I’m using LlamaIndex - this library uses the in-context learning strategy. I found that a pretty short question with a one-paragraph answer may cost 3-4 thousand tokens. Is it normal or too many?
Thanks!
Welcome to our growing dev community.
I mean, I guess it depends on your definition of “normal usage”? I’m not familiar with LlamaIndex, but “in-context learning strategy” hints that they might be adding more content around the “short” question which is where it ends up 3k or 4k.
Hi!
Thanks for your response.
I’m not familiar with LlamaIndex, but “in-context learning strategy” hints that they might be adding more content around the “short” question which is where it ends up 3k or 4k.
I guess they do but why does ChatGPT count them? What is actually behind the “usage” tokens by ChatGPT? At first, I thought it was just amount of tokens that the answer consists of but now I see it includes something else and I wonder what is that.

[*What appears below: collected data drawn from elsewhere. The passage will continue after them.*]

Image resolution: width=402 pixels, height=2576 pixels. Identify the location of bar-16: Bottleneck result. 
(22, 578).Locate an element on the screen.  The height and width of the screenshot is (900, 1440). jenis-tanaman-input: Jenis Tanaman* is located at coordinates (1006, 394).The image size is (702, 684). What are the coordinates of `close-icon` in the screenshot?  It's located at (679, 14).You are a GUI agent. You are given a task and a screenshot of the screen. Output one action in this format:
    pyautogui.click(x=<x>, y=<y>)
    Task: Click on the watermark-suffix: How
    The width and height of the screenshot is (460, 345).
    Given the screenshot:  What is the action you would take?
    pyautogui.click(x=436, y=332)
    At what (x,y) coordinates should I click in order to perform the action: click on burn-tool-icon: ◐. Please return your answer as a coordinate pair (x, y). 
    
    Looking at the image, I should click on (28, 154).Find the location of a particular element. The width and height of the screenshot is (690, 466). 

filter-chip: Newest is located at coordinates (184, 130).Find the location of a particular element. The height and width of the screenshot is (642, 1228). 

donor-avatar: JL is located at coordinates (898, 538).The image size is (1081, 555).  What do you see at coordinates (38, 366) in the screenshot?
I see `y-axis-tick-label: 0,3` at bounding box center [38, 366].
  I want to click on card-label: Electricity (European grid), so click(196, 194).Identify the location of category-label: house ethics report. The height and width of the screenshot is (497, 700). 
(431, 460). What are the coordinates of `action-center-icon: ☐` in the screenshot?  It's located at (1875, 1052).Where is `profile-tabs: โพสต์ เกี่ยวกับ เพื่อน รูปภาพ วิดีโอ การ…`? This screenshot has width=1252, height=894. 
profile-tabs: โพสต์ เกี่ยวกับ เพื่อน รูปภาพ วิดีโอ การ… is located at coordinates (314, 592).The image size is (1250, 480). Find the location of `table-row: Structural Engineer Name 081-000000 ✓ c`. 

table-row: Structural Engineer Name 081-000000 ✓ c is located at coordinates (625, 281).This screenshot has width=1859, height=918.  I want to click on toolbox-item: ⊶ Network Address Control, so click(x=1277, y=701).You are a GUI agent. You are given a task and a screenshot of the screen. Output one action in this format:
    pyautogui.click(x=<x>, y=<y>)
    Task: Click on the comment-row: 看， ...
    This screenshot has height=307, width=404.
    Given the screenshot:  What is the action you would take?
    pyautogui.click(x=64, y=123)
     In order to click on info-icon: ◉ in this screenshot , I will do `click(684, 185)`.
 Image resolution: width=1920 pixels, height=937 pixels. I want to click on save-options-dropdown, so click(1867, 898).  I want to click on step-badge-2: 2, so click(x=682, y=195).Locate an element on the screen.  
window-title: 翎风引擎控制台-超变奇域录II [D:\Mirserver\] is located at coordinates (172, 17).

Are you talking about the API and using the GPT-35-turbo model? OR are you using a ChatGPT plug-in? Where are you seeing the token count?
Token count includes the prompt AND response. You can play around with this to get a sense of how many tokens a given piece of text is: OpenAI API
I’m using ChatGPT API via LlamaIndex. LlamaIndex counts spent tokens and I can grab this information. It doesn’t make a breakdown, though.
Yeah, I know this tool. But to use it I need to know exactly what I should put there. I think it’s probably because of a prompt that is passed as “in-context” learning data. Thanks.
The large amount of token usage comes from using in-context feature I think. Any language model- ChatGPT or others, take your query and joins some paragraphs for context. Assuming the same is happening in in-context feature there. The input is the joint string, and that should explain the large token usage.